323 pages; Rs 699
There is cyclicality in life, as encapsulated in adages like “History does not repeat itself, but it does rhyme” (attributed to Mark Twain) and “What goes up must come down”. The central proposition of Howard Marks’ book is that stock markets, too, tend to be cyclical. Investors cognisant of this phenomenon can position their portfolios in a way that they are able to benefit from it.
Mr Marks is the co-founder of Oaktree Capital Management. The memos he writes for his clients, in which he offers insights on the markets and the economy, are widely read. Perhaps his memos are rivalled in popularity only by Christopher Woods’s “Greed and Fear” reports. Warren Buffett has said that when he receives one of Mr Marks’s memos, he sets everything else aside to read them. Sankaran Naren, chief investment officer of ICICI Prudential Mutual Fund, has acknowledged Marks’ influence on his investment style.
Market valuations tend to fluctuate. Sometimes the markets become excessively expensive and sometimes excessively cheap. Naive investors believe that the markets are uni-directional. When they have been rising for two or three years, they believe they will continue to do so forever. And when the markets have been depressed for a couple of years, they abandon all hope of them ever rising again. The smart investor, on the other hand, understands cyclicality and seeks to profit from it. He invests only when the odds favour him and abstains when they do not. When valuations become expensive, he books
profits and waits for the markets to correct. With this approach, he tilts the odds of success in his favour. Awareness regarding the market's position in the current cycle also enables him to alter his portfolio stance from aggressive to defensive, and vice versa.
Investor psychology is the key contributor to market cycles. When things are going well, investors turn overly confident. Their continuous buying drives the markets up, way beyond rational levels. Similarly, when the environment turns negative, investors turn excessively pessimistic and see nothing but a risk all around.

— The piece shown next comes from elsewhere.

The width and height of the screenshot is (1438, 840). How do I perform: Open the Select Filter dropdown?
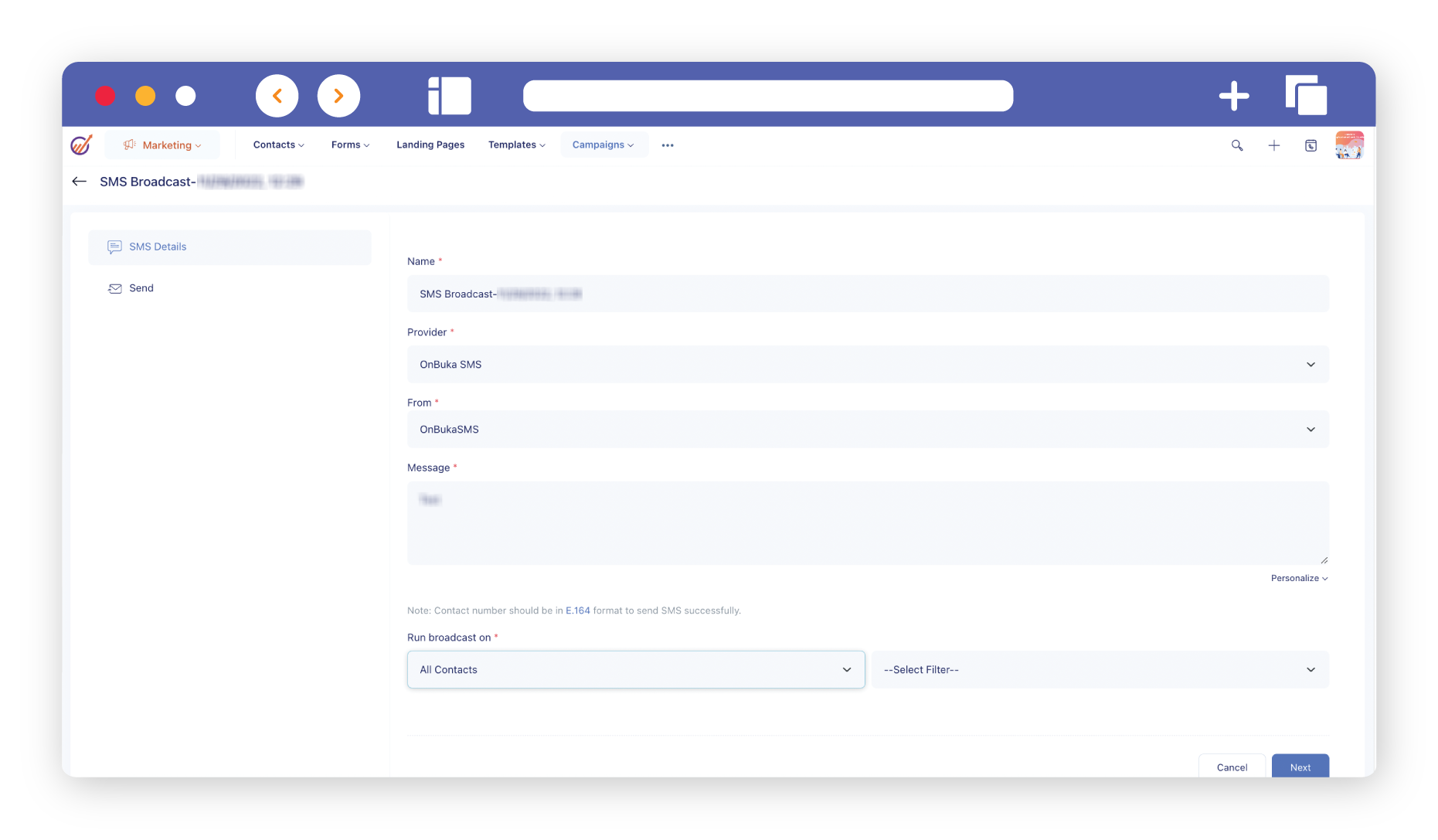[x=1099, y=670]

According to Marks, the smart investor can get a good idea of where the market is positioned in the cycle by gauging investors’ collective attitude towards risk. In bull markets, investors become too risk tolerant. Widespread risk tolerance, he says, is the best harbinger of a subsequent market decline. In such times, the intelligent investor should turn cautious. On the other hand, when the bulk of investors turn excessively risk-averse, and see only possibilities of losses everywhere, the wise investor should enhance his exposure to equities. This is when the risk of further losses becomes minimal and the payoff from bearing risk is the highest. Being contrarian and going against the wisdom of the crowds pays off richly in the markets.
Mr Marks suggests that investors should ask one question when evaluating any investment: How much optimism is already factored into the price? A high level of optimism usually means that favourable future developments have already been priced in and the possibility of further gains are low. But if optimism is low or absent, it is likely that the price is low, expectations are modest, and even a slight turn for the better will result in price appreciation.

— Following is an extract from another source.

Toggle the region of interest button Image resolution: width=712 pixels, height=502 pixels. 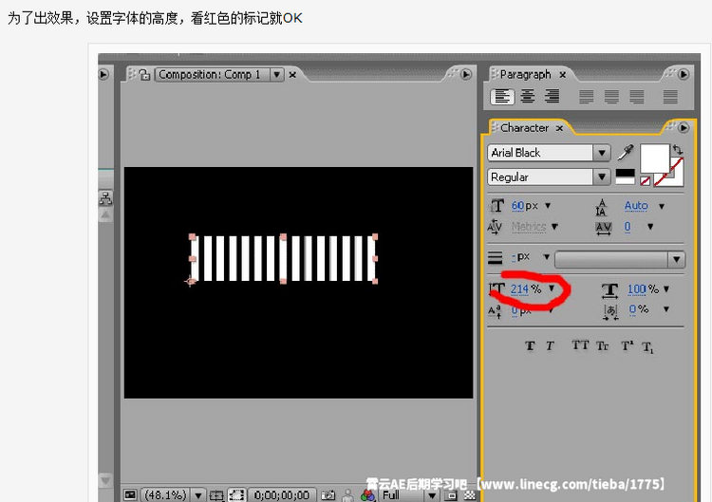236,494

Having experienced a market cycle or two, one would imagine that investors would turn wiser. But this does not happen to most. Sometimes, investors begin to believe that this time it is different and the old rules no longer apply. Most investors do not read financial history. American economist John Kenneth Galbraith said that there are few fields of human endeavour in which history counts for so little as the world of finance. Past experiences, he added, are dismissed as the primitive refuge of those who do not have the insight to appreciate the incredible wonders of the present. Also, new investors enter the markets who have not experienced previous downturns. They serve as cannon fodder for the next correction.

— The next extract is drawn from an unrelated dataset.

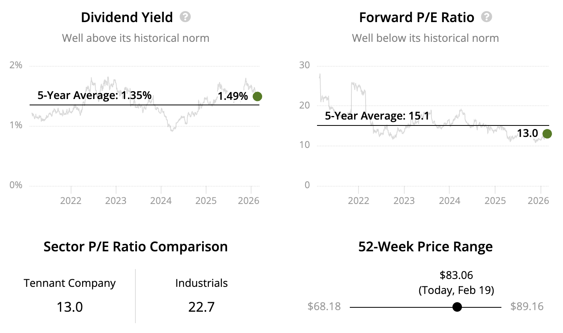
Task: Click the Forward P/E Ratio title
Action: 417,17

While market cycles will occur, it is nearly impossible to predict their duration and turning points. So, awareness about cycles needs to be combined with patience.
Indian readers will find the chapter on credit cycles interesting in the light of the recent IL&FS crisis. Those whose money was stuck in the recent downturn will glean useful insights from the chapter on real estate cycles. Among stock investors, fundamentals-based, buy-and-hold investors will especially benefit from the wisdom in this book. An ability to estimate a stock’s intrinsic value correctly, combined with an awareness of market cycles, should provide them with just the edge they need to outperform in a market that is becoming more efficient with each passing day.